Politicians and pundits wondering if Islamists will soon take power in Egypt or Tunisia might usefully ask first what the term "Islamist" means and what the Muslim leaders it describes say they want to do.
"Islamist" denotes an ideology that uses Islam to promote political goals. But it is so broad a term that it can apply both to Shi'ite Iran's anti-Western theocracy and to pro-business Sunnis trying to get Turkey into the European Union.
While the politically charged word can evoke violent action, such as that of Osama bin Laden's al Qaeda, many Islamists say they abhor the use of force and want to work within the law.
"We have to distinguish between different combinations of Islam and politics," said Mustafa Akyol, a columnist in Istanbul. "A party can take its values and inspiration from Islam but still accept a secular state."
Noah Feldman, a Harvard University expert on Islamic law, said taking part in democratic politics can change Islamist parties, citing the AK Party in Turkey that came to power in 2002 after scrapping its ideal of creating an Islamic state.
"Once in power, you can no longer rely on slogans or ideology for votes, you actually have to deliver things," he said. "They've done an extraordinary job of that."
Egypt's Muslim Brotherhood and the Islamist Ennahda ("Renaissance") party in Tunisia have so far not been able to operate in open political systems, so their professed commitment to democracy has not yet been tested in daily practice.
Their programs reflect a more moderate approach, however, than those of Lebanon's Hezbollah, the Palestinian Hamas or Iran.
At one end of the spectrum of Islamisms stands Iran, where the 1979 revolution overthrew Shah Reza Pahlevi and made the top Shi'ite religious hierarchy the ultimate power in the country.
The Supreme Leader, now Ayatollah Ali Khamenei, is more powerful than the president and appoints heads of the military, judiciary and the Guardian Council that oversees political life.
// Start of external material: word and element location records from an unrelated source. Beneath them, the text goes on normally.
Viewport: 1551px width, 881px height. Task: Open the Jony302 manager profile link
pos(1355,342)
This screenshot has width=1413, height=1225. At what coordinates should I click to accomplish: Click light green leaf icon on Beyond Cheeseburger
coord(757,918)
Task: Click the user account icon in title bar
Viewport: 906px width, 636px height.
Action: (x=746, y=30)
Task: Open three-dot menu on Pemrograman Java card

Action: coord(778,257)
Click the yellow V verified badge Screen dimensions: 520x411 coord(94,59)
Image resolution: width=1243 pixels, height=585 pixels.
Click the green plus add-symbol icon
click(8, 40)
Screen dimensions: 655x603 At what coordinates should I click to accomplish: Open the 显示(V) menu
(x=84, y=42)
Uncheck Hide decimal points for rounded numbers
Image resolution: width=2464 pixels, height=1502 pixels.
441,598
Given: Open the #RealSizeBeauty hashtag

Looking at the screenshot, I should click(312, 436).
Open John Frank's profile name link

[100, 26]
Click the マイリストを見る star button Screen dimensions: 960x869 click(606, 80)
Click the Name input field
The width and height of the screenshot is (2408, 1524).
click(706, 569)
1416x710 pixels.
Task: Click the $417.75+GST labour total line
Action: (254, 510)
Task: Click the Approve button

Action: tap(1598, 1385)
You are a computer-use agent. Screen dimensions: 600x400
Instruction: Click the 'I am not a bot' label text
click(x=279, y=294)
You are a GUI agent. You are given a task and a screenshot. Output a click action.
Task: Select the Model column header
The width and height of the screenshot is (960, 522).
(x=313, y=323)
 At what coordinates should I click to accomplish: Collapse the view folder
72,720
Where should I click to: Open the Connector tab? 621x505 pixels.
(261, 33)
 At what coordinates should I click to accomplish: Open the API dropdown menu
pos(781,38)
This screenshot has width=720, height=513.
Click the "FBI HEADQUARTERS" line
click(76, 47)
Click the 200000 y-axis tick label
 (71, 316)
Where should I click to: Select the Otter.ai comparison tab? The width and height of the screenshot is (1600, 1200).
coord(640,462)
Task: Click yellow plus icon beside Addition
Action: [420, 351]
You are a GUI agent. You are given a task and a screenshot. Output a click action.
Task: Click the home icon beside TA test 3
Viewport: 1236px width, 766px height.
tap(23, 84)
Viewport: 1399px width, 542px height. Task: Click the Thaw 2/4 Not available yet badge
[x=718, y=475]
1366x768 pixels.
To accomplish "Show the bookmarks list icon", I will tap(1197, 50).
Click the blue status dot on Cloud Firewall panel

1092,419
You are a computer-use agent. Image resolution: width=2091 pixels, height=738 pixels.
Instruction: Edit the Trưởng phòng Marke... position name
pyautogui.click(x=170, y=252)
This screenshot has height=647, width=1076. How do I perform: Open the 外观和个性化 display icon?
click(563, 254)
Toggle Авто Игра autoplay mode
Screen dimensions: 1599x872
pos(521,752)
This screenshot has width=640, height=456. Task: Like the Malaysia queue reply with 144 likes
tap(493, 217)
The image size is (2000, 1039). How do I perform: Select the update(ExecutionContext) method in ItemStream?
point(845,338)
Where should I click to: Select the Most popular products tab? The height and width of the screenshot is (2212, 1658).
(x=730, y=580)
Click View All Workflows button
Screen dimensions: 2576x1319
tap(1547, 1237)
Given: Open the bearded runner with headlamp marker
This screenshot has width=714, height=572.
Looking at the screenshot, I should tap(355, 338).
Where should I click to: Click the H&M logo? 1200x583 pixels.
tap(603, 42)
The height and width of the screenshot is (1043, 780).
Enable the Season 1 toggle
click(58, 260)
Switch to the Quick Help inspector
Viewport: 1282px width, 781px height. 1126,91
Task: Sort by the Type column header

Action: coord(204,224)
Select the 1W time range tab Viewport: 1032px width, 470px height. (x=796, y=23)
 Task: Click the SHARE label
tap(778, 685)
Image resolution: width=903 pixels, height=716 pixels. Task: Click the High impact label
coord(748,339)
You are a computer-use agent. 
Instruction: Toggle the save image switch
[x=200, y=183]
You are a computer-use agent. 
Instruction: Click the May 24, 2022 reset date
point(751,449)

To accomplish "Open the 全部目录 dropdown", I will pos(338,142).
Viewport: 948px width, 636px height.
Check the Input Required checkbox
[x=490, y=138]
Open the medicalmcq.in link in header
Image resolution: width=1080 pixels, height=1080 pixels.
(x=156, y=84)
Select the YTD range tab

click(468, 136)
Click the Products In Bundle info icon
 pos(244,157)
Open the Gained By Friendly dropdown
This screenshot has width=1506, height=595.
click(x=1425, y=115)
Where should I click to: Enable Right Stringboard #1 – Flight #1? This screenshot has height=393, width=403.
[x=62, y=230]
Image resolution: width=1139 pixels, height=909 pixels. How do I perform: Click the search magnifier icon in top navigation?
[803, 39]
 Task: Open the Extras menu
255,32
Hezbollah and Hamas are classified as terrorist groups by the United States, not because they are Islamist but because they advocate armed struggle, especially against Israel.
In the middle of the Islamist spectrum is a variety of parties as politically active as their mostly undemocratic countries allow. Social welfare work, a prominent element in Islamist action, is one way they win popular support.
Egypt's Muslim Brotherhood, the oldest of them all, began in 1928 advocating a fully Islamic state. However, it has softened that over the past few decades of banned but unofficially tolerated political activity under President Hosni Mubarak.
As the main opposition party, it is set to play a prominent role in post-Mubarak Egypt, but its cautious leaders say they do not want to lead any new government.
Akbar Ahmed, a Pakistani-born professor of Islamic studies at the American University in Washington, doubted the Brotherhood would hijack Egypt's uprising to create a theocracy.
"An Iranian revolution is not possible in a Sunni country," he said, since clergy play a far smaller role than in Shi'ism.
Another long-established Islamist party, Jamaat-i-Islami in mostly Sunni Pakistan, scores only single-digit results at the polls despite the strong role religion plays in politics there.
Rachid Ghannouchi, leader of Ennahda in Tunisia, has long advocated more liberal policies than the Brotherhood.
He supports full political rights for all citizens, for example, unlike the Brotherhood that wants to bar non-Muslims and women from top posts such as Egypt's presidency.
ISLAMISM IN POWER
Turkey's Justice and Development Party (AK) dominates the other end of the spectrum and has become the leading model for Islamists who want to combine faith and parliamentary democracy.
First elected in 2002, Prime Minister Tayyip Erdogan has focused far more on reforming the economy than on passing laws to please the more Islamist wing of his supporters.
The AK's opponents accuse it of pursuing an Islamist agenda by stealth. But the party, which plans to redraw the constitution if it wins a third term at elections in June, denies any plan to roll back the secularist principles of the state.
Forerunners of the AK Party were more ideologically Islamic, like the Muslim Brotherhood, but Erdogan turned it into a conservative party inspired by Muslim values, something akin to the Christian Democratic parties popular in post-war Europe.
"Islam can't be separated from politics but it should be separated from the state," Akyol said. "A party can take its inspiration from Islam and still work in a democratic system."
Islam is more visible now in officially secular Turkey than before Erdogan -- headscarves are more common, for example -- but that comes more from a new and more religious middle class than any laws the AK Party majority in parliament has passed.
"These cultural differences are related to religion but it's too simple to reduce them to religion," Feldman said.